GPT-5.3 remains first Overall, but TEXOCR (SFT+RLVR) surpasses it in Structural Faithfulness Avg, proving that targeted training can compensate for a smaller model's capacity disadvantage.
CSR is an extremely strict metric. TEXOCR's CSR is only 45.2 compared to GPT-5.3's 82.7, indicating significant room for improvement in reliable automatic publishing for page-level LaTeX OCR.
Single-page inference is currently superior to multi-page input, but this highlights a limitation: document-level consistency is not fully resolved.

Highlights & Insights¶

The paper's greatest contribution is defining document OCR goals with "engineering realism." Most benchmarks stop at Markdown, but research workflows require source files acceptable to a LaTeX compiler that preserve citation semantics.
Using unit tests for RLVR rewards is a natural fit. LaTeX is one of the few generative tasks where grammar, citations, tables, and formulas can be automatically verified, making RL independent of fragile preference models.
Handling float placement in data construction is critical. The mismatch between float locations in source and PDF is a basic LaTeX property; without addressing this, page-to-LaTeX supervision would be naturally noisy.
The evaluation dimensions are transferable to other "executable document/code generation" tasks, such as notebook OCR, HTML/CSS restoration, or CAD script reconstruction.

Limitations & Future Work¶

The paper focus remains primarily on page-level reconstruction. Real LaTeX projects involve cross-page structures, global macros, shared bibliographies, long-range references, and multi-page floats, which are difficult to guarantee via single-page concatenation.
CSR is vital for usability but is sensitive to compilation environments, missing packages, and preamble strategies. Different templates or custom commands increase complexity.
Data primarily comes from arXiv and open scanned sources; coverage for non-English papers, complex templates, handwritten annotations, and low-quality scans needs expansion.
RLVR reward is a pass/fail unit test, representing a sparse signal.
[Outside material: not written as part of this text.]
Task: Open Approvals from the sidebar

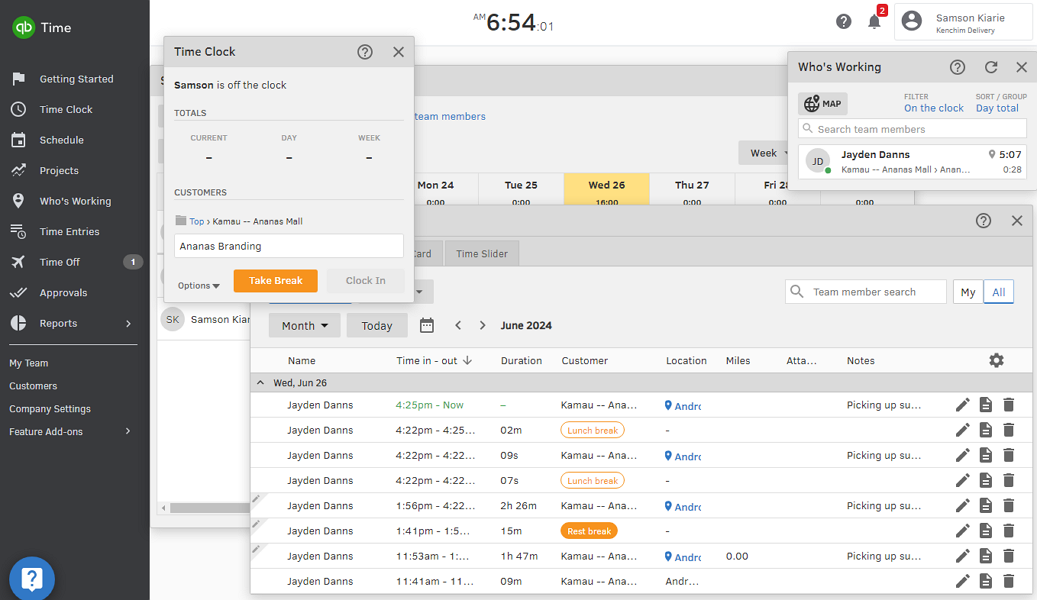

Future work could integrate differentiable rendering similarity or compilation log localization for finer-grained rewards.

vs PDF-to-Markdown OCR: READoc, OmniDocBench, and olmOCRBench focus on text/Markdown extraction. This work further requires LaTeX structure, citations, and compilation, aligning closer with scientific publishing workflows.
vs formula/table LaTeX transcription: CMER-Bench and Table2LaTeX-RL focus on local elements. TeXOCR unifies formulas, tables, sections, citations, and full-text compilation into page-level reconstruction.
vs RL in olmOCR2 / DianJin-OCR-R1: These works use task-specific or verifiable rewards for OCR (reading order, tables, or Markdown). This work extends verifiable rewards to compilable LaTeX invariants.
vs General MLLM OCR: Models like Qwen, InternVL, and LLaVA have strong visual recognition but lag in structural metrics when not trained for LaTeX engineering constraints.

Rating¶

Novelty: ⭐⭐⭐⭐☆ Page-to-LaTeX is not entirely new, but the combination of benchmark, training set, and RLVR unit tests is very complete.
Experimental Thoroughness: ⭐⭐⭐⭐⭐ 21 models, nine metrics, training ablation, inference granularity, and error analysis provide a solid chain of evidence.
Writing Quality: ⭐⭐⭐⭐☆ Motivations and system design are clear.
Value: ⭐⭐⭐⭐⭐ Highly valuable for scientific OCR, executable document generation, and RLVR applications.